Review of Since Otar Left (2003) by Kirk J — 08 Jun 2007
Concerns three Georgian women of three generations living together in an apartment in Tbilisi. The grandmother's son, a doctor who has been working in construction in Paris, dies and her daughter and granddaughter decide to conceal this to save her the heartbreak.
Bertucelli, normally a documentarian, based the film on a true story she heard while working as an AD on Otar Iosseliani's Brigands, Chapter VII and felt it was too intimate to tell in documentary form.
Still, her relaxed, detached, yet perceptive and sensitive style definitely recalls her background.
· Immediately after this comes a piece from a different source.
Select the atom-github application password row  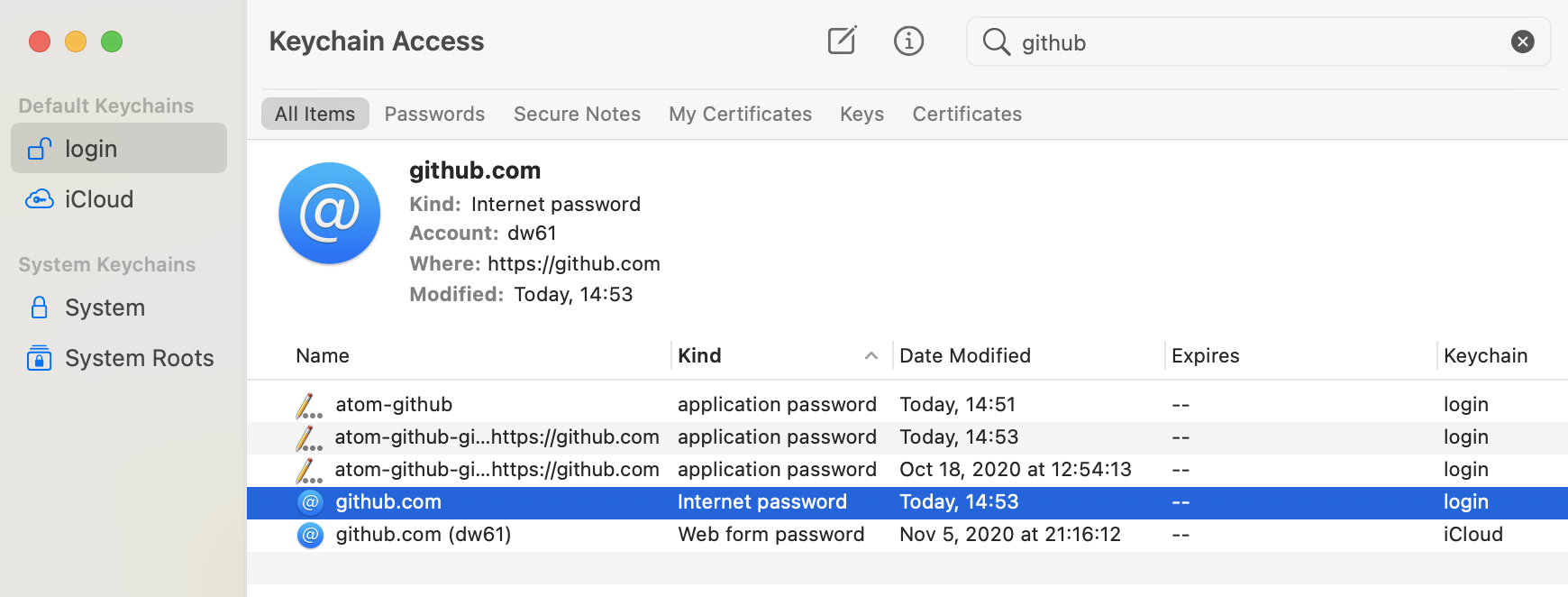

I was impressed by Bertucelli's ability to juggle so many highly significant themes -- mother-daughter relationships, family loyalty, historical revisionism, independence (personal or national), the simultaneous joy and burden of hope -- with such a light but confident hand.
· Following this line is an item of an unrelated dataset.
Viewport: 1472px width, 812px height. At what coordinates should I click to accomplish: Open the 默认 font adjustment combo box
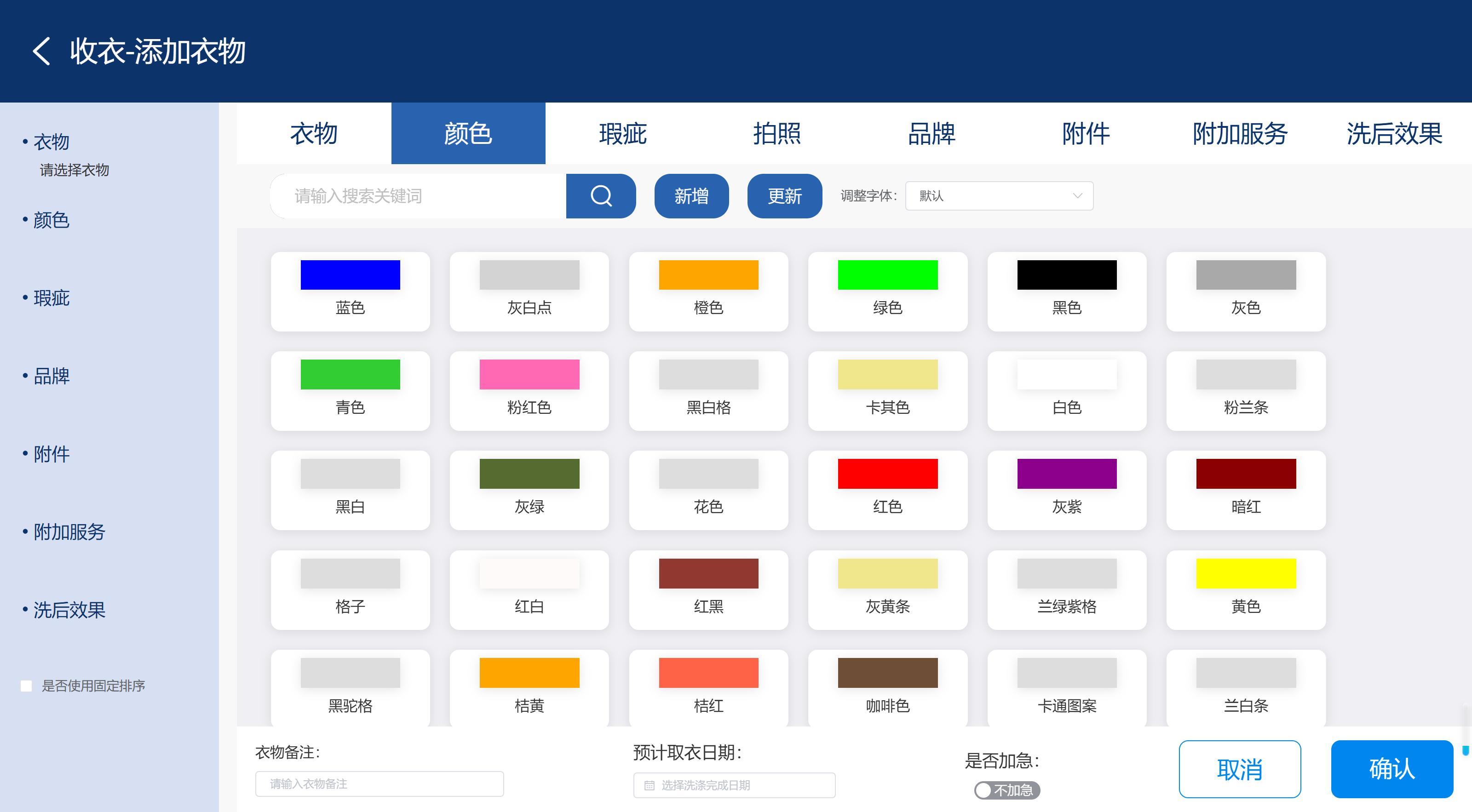point(998,196)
And it never veered into the kitschy sentimentality the story seemed it might be prone to, except maybe at the very end when it sort of bought into the myth of the "promised land," which until that point it seemed to be keeping at a safe distance.
But the film is so warm and inviting and the characters so beautifully drawn and superbly acted that there's nothing I can do but love it.
This review of Since Otar Left (2003) was written by Kirk J on 08 Jun 2007.
Since Otar Left has generally received very positive reviews.
Was this review helpful?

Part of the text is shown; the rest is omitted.